FIGHT AGAINST CANCER
Program moves
beyond stigma to
save womens lives
Hawaiians and Filipinos
By Susan Kreifels
are targeted for breast and cervical
cancer screening
Star-BulletinEvery time Gloria Spallone looks at the "love and kisses" bracelet she's worn every day for the past four years, she remembers her narrow brush with death. Putting off her regular mammogram for just a few months almost killed her, but doctors caught the breast cancer in time. Her late husband gave Spallone, 52, the bracelet to help her through weeks of radiology that followed her surgery in 1993.
"I always tell women they must go and catch it early," said a tearful Spallone, who works at the Hawaii State Breast and Cervical Cancer Control Program. "Because of their culture, they're so afraid. That is why they don't go for screening. Cancer is a bad word."
Spallone helps drive home the importance of a pilot program that is offering free breast and cervical cancer screening for minority women, mainly 50 and older, who lack insurance and medical services. Officials say the federally funded program, which was kicked off Sept. 2 on Oahu and Kauai, is none too soon in a state that includes some of the highest breast-cancer mortality rates in the country.
The five-year program will target two ethnic groups with disproportionately high mortality rates: native Hawaiians and Filipinos.
The death rate of native Hawaiian women is among the highest of ethnic groups in the United States -- 38 deaths per 100,000 in 1986-1990 compared with a national rate of 22 per 100,000. Provisional numbers for 1991-94 show a slightly lower rate for Hawaiian women at 36.6 deaths per 100,000.
Officials point to a number of possible explanations for the high rates: cultural sensitivity and fear of the tests; no insurance coverage for cancer screening; and a lack of awareness about the importance of early detection. The bottom line: women are not getting the cancer screening that could save their lives.
"Culturally, women find the tests very intrusive," said Lolani Jameson, program coordinator for the Hawaii State Breast and Cervical Cancer Control Program.
"Early diagnosis through screening by mammography, clinical breast examination, and Pap tests remain the most effective ways to decrease morbidity and mortality from breast and cervical cancer."
The program, which Jameson hopes will be operating statewide by April, is using familiar community health organizations to help educate women about the importance of the free screening.

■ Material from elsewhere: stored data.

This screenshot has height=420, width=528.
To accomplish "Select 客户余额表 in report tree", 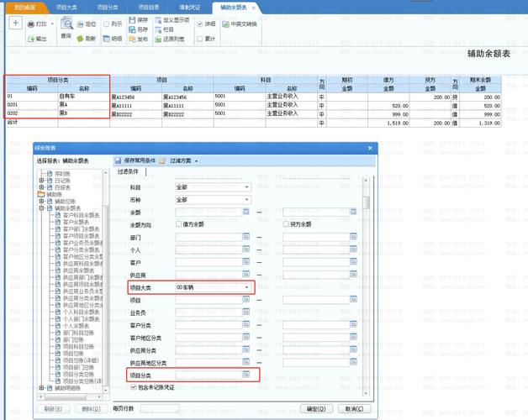I will (77, 222).
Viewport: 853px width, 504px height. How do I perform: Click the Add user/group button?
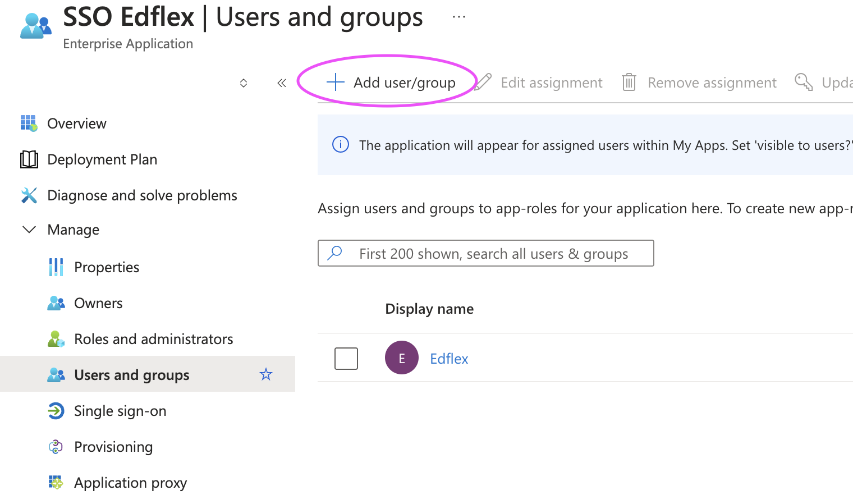click(391, 83)
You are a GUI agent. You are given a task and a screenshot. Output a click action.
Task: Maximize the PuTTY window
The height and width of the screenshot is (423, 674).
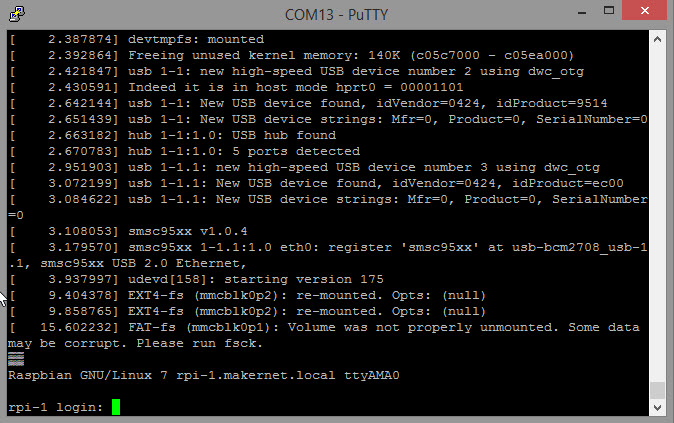pyautogui.click(x=609, y=11)
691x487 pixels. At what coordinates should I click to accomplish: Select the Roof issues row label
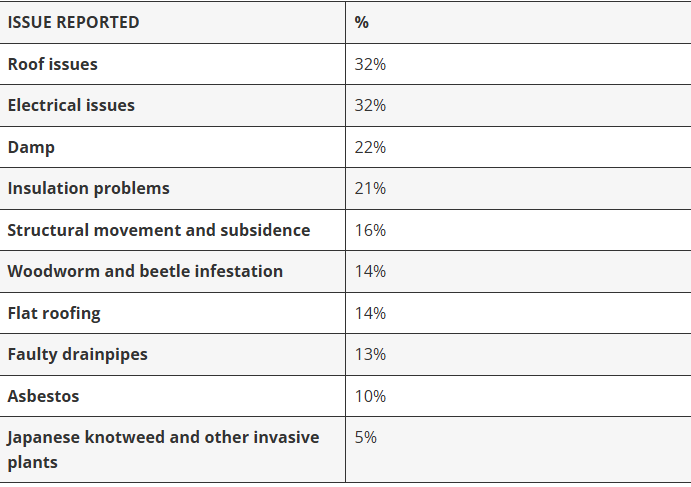tap(52, 64)
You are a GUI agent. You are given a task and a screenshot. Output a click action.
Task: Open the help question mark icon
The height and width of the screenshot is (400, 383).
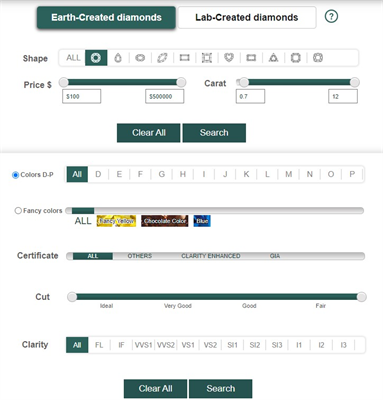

Recent welfare reform is adding urgency. Jameson said that before 1995, about 4 percent of Hawaii's population did not have insurance or qualify for state health programs. With welfare requirements tightened, up to 11 percent of the state's population could be without health coverage. Health officials are unsure how many women will qualify for the free screening, and the University of Hawaii is doing a study to find out how many people are uninsured or underinsured. The screening program is being funded by an $850,000 grant from the Centers for Disease Control and Prevention.
In 1991, the federally funded program started with $40 million. For the coming fiscal year, Congress has approved $140 million to fund similar programs in all 50 states and other U.S. areas including the Northern Mariana Islands, Palau and American Samoa.
An estimated 2 million American women will be diagnosed with breast cancer or cervical cancer in the 1990s, according to Hawaii's Department of Health, and a million of them will lose their lives.
Breast cancer is the most common form of cancer among women in the United States. Early detection through mammograms is the only clinically proven way to prevent deaths.
Rates of cervical cancer have decreased dramatically since the 1970s, believed due to the availability of the Pap test.
Kevin Cassel, community outreach assistant at the Cancer Information Service of Hawaii, said funding the program for five years will encourage behavioral changes in women that will make annual tests a way of life. Participants will be tested annually for five years. The program is starting community advisory groups to find ways to continue the program if funding isn't renewed.